§ **EXERCISE AIM**:
For the material below, reproduce exactly each line from the one that has "Image resolution: width=696" through the one that has "Task: Select the 配偶家庭户 radio option", and no others; pictures stay out.

§ **EXERCISE INPUT**:
=== Section Start ===

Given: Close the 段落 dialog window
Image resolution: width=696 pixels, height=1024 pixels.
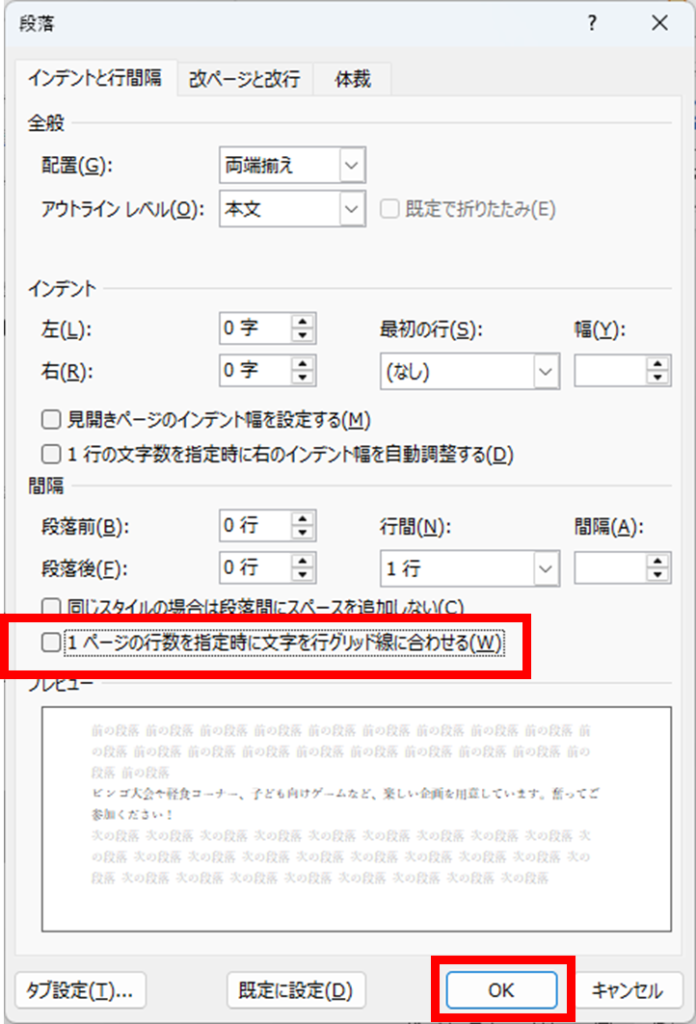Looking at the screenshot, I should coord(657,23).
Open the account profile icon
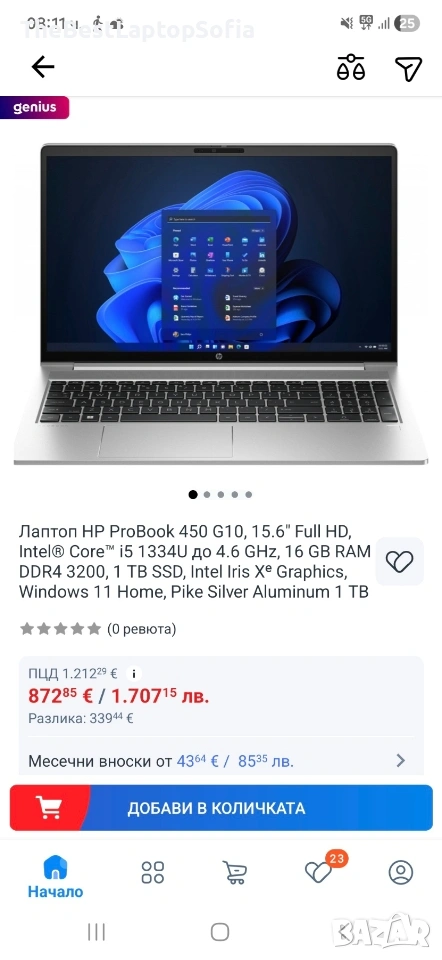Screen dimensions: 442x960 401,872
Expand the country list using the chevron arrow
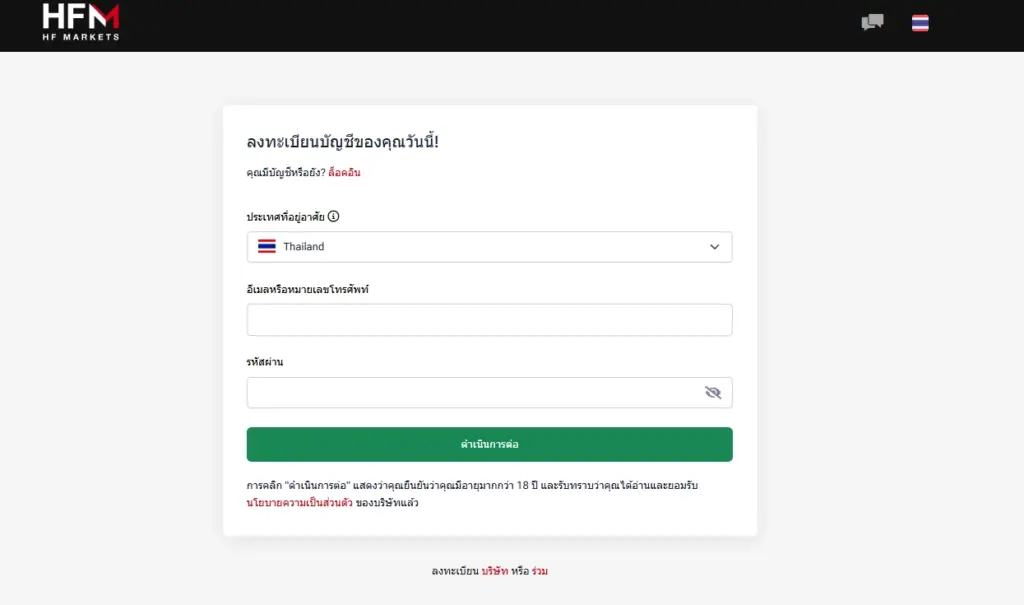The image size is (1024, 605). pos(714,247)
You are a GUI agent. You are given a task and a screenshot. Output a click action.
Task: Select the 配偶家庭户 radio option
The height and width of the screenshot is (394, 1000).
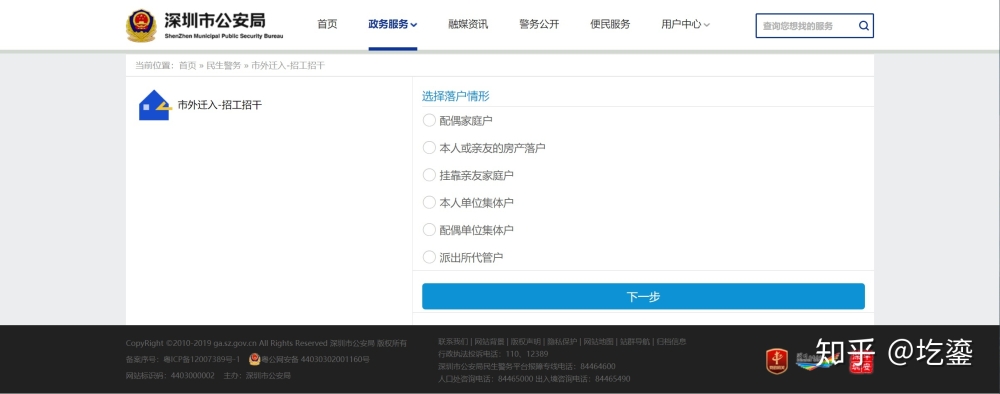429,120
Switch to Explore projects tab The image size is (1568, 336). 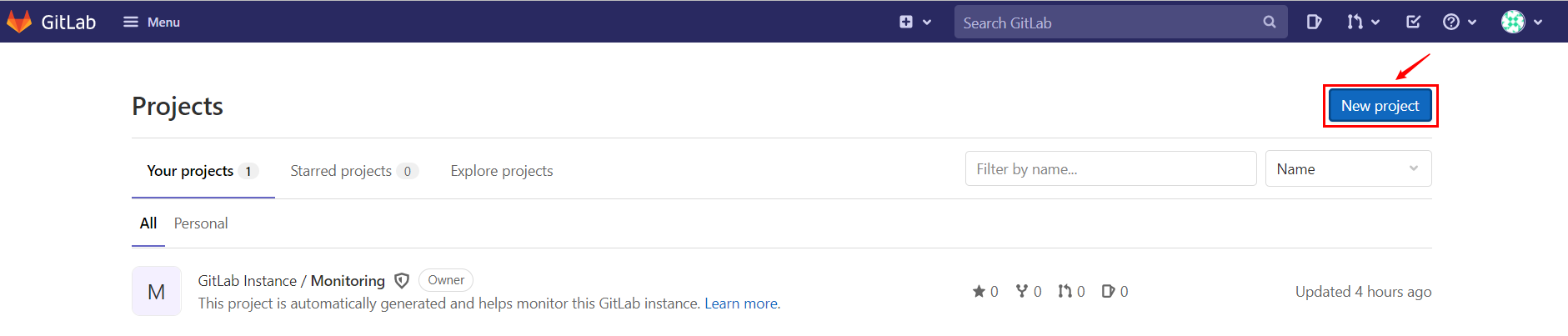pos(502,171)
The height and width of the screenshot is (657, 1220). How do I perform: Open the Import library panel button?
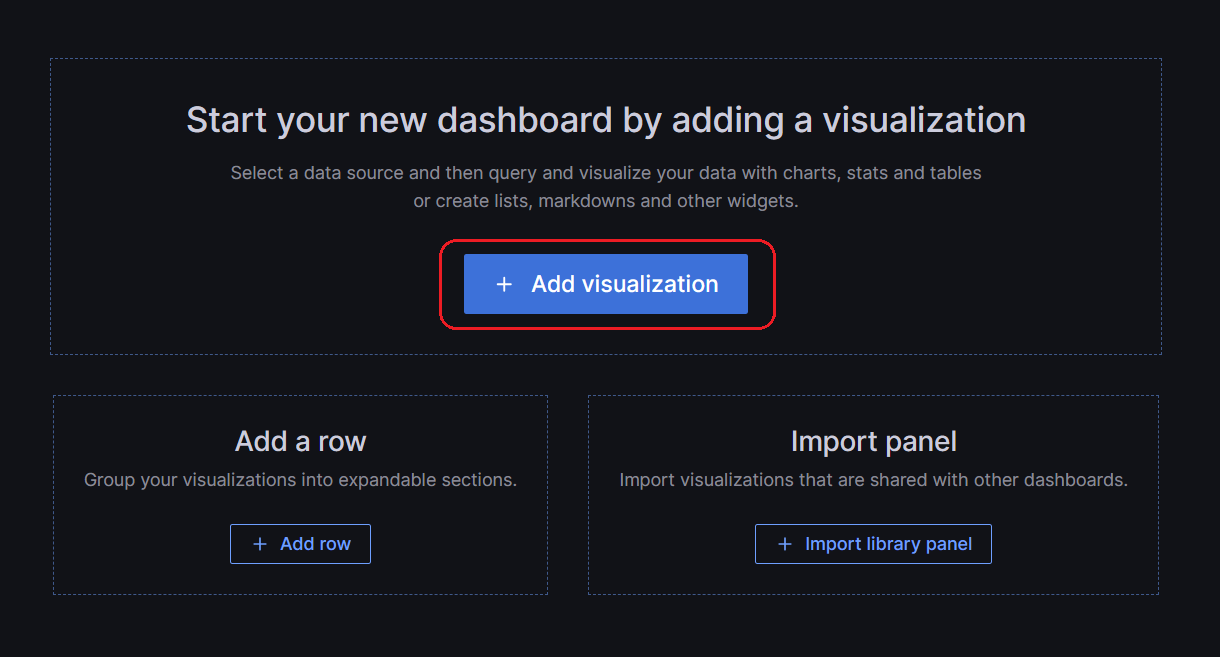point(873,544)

=== Section End ===

§ **EXERCISE RESULT**:
Image resolution: width=696 pixels, height=1024 pixels.
Looking at the screenshot, I should coord(657,23).
Open the account profile icon
Screen dimensions: 442x960 401,872
Expand the country list using the chevron arrow
The image size is (1024, 605). pos(714,247)
You are a GUI agent. You are given a task and a screenshot. Output a click action.
Task: Select the 配偶家庭户 radio option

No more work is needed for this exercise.